Raramente mi spingo a dire che un libro rasenta la perfezione. Questo è uno di quei casi. Ho amato questa storia fin dalle prime righe. Mi ha catturata, ammaliata e incollata a sé pagina dopo pagina. La scrittrice non si perde in descrizioni ridondanti, che appesantirebbero il racconto, ma approfondisce le vite e le sfumature caratteriali dei protagonisti poco alla volta. Senza rendere noiosa la lettura.
Ogni pagina è un vortice di emozioni e accadimenti, non c’è un capitolo più lento di un altro. Tutto è ben amalgamato.
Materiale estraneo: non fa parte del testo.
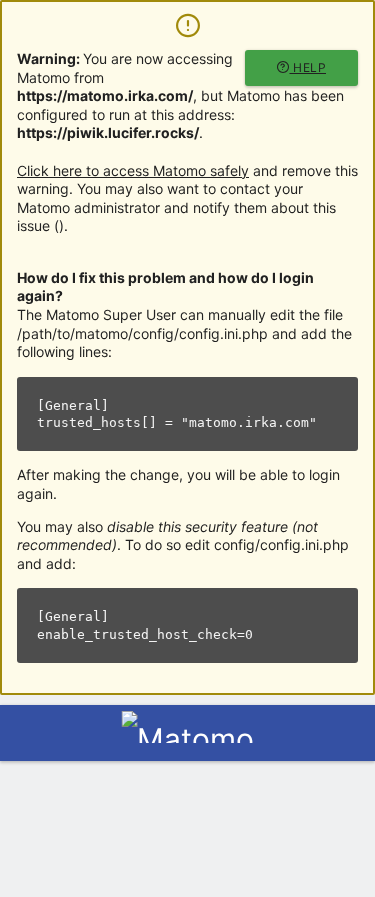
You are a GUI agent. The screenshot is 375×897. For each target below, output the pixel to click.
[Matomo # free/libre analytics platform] (187, 739)
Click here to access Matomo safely (133, 170)
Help (308, 67)
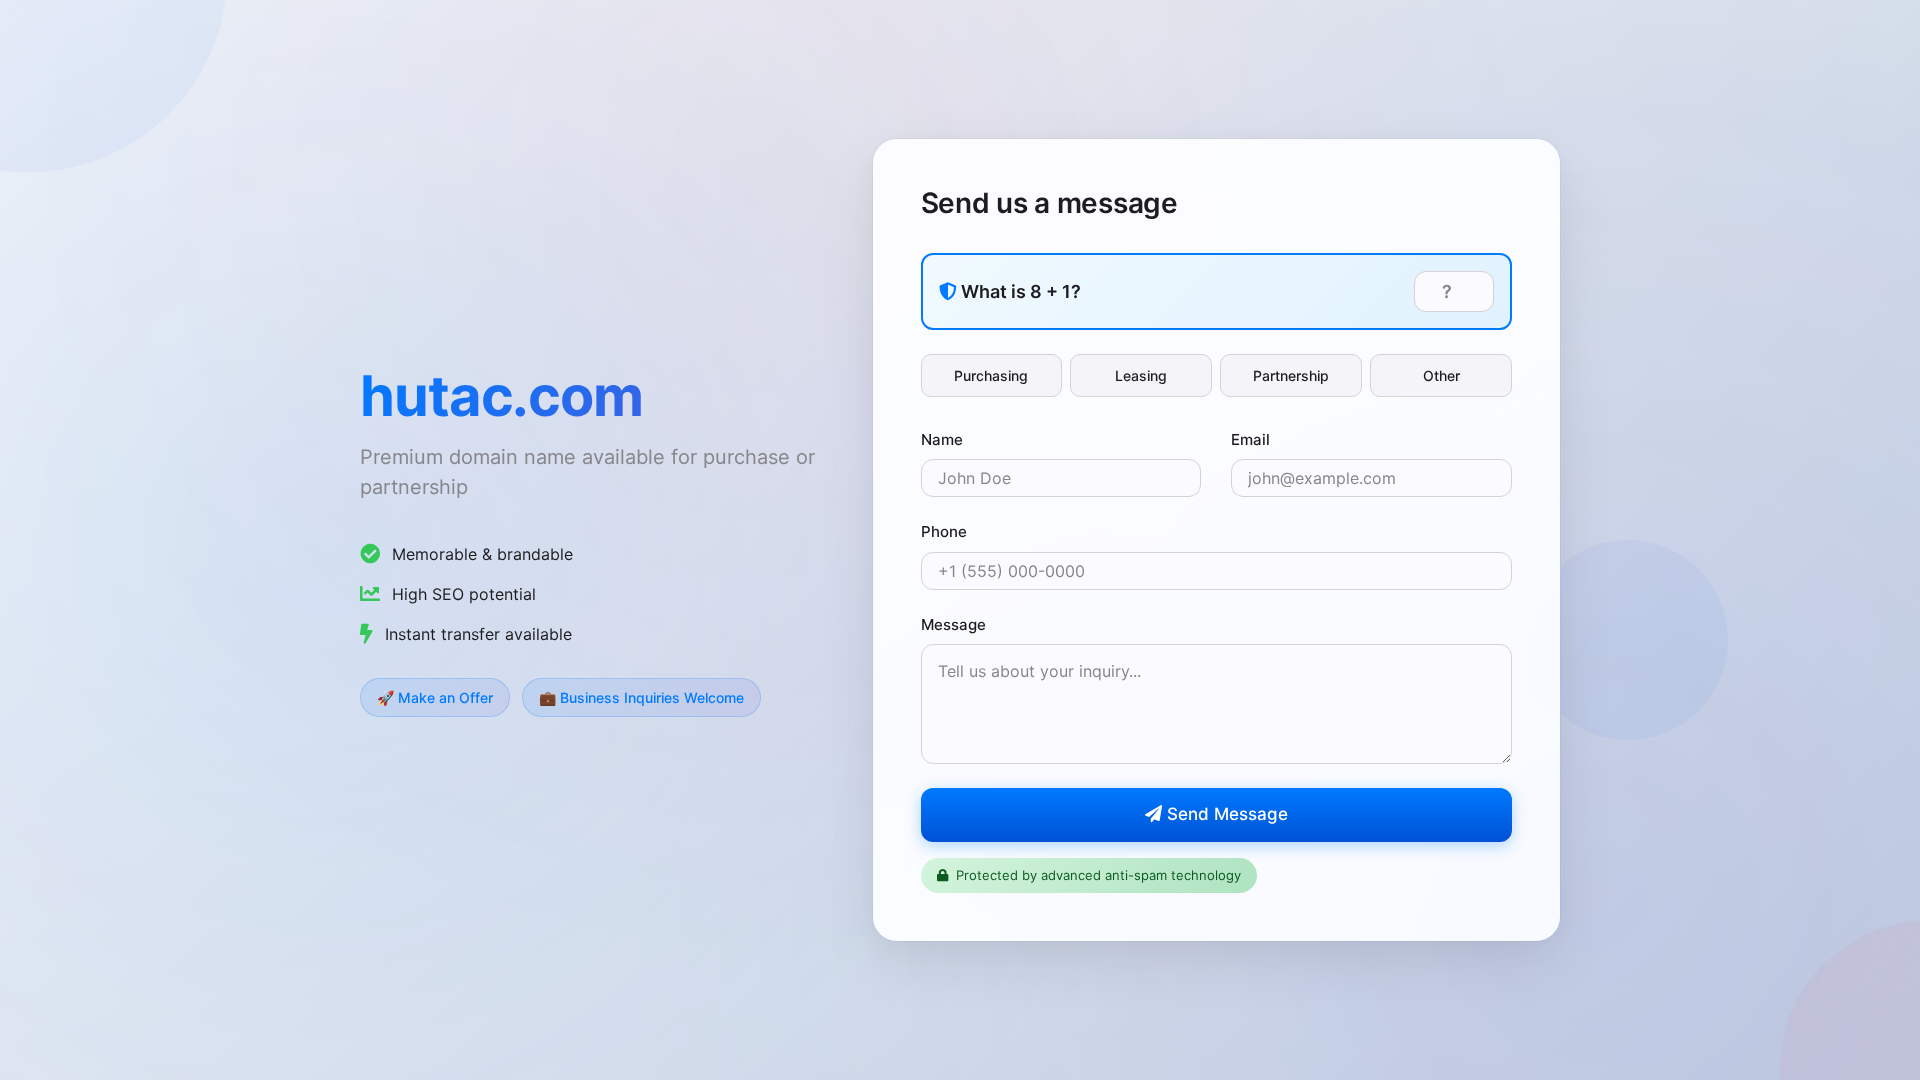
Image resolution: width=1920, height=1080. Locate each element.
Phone (944, 531)
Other (1441, 375)
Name (942, 439)
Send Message (1225, 814)
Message (953, 624)
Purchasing (991, 375)
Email (1250, 439)
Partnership (1291, 375)
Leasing (1141, 375)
Le storie dei protagonisti si intrecciano tra di loro in modo naturale.
Non posso, ovviamente, svelare quale sia il segreto confessato in punto di morte, ma posso dire che il tema principale della storia (che ruota attorno a quanto detto da Filippo prima di spirare) è di estrema importanza; oggi, forse, fortunatamente superato, ma negli anni ‘60 all’ordine del giorno.
Mi sono davvero innamorata di questo libro e della sua autrice, una giovane ottantenne (sì, 80 anni), al suo esordio letterario.
Le auguro di poter continuare a scrivere, così da regalarci altri piccoli capolavori.